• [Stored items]
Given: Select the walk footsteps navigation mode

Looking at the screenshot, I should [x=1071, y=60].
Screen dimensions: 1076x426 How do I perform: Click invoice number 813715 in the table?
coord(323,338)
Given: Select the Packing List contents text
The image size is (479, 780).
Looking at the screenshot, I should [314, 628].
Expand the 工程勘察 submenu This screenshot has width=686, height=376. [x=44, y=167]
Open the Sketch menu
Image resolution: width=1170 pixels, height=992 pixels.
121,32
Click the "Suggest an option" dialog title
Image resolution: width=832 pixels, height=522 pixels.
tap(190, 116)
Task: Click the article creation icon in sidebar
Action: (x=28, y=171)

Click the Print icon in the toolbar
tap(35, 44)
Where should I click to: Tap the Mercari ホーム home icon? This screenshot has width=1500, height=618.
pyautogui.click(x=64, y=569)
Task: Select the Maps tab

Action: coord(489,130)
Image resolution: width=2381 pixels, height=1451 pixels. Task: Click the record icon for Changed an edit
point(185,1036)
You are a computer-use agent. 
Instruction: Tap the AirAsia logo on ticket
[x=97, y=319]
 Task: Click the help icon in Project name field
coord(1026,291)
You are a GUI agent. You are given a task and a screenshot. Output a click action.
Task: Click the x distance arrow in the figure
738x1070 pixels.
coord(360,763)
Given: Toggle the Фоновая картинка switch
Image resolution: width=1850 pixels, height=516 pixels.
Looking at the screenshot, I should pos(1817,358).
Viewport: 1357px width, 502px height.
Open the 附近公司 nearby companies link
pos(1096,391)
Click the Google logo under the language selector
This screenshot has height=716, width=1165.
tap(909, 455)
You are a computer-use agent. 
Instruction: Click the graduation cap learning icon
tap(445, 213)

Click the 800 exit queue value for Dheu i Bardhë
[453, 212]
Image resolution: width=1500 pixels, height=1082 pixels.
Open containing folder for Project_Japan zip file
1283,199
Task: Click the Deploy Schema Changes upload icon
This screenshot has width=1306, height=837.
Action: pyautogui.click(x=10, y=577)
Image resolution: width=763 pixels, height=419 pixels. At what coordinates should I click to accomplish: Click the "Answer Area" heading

• [Exercise] Beginning at the line containing "Open containing folder", repeat each line exactly through the last line of the entries, and include no other lines.

• [Output for this task]
Open containing folder for Project_Japan zip file
1283,199
Task: Click the Deploy Schema Changes upload icon
This screenshot has width=1306, height=837.
Action: pyautogui.click(x=10, y=577)
Image resolution: width=763 pixels, height=419 pixels. At what coordinates should I click to accomplish: Click the "Answer Area" heading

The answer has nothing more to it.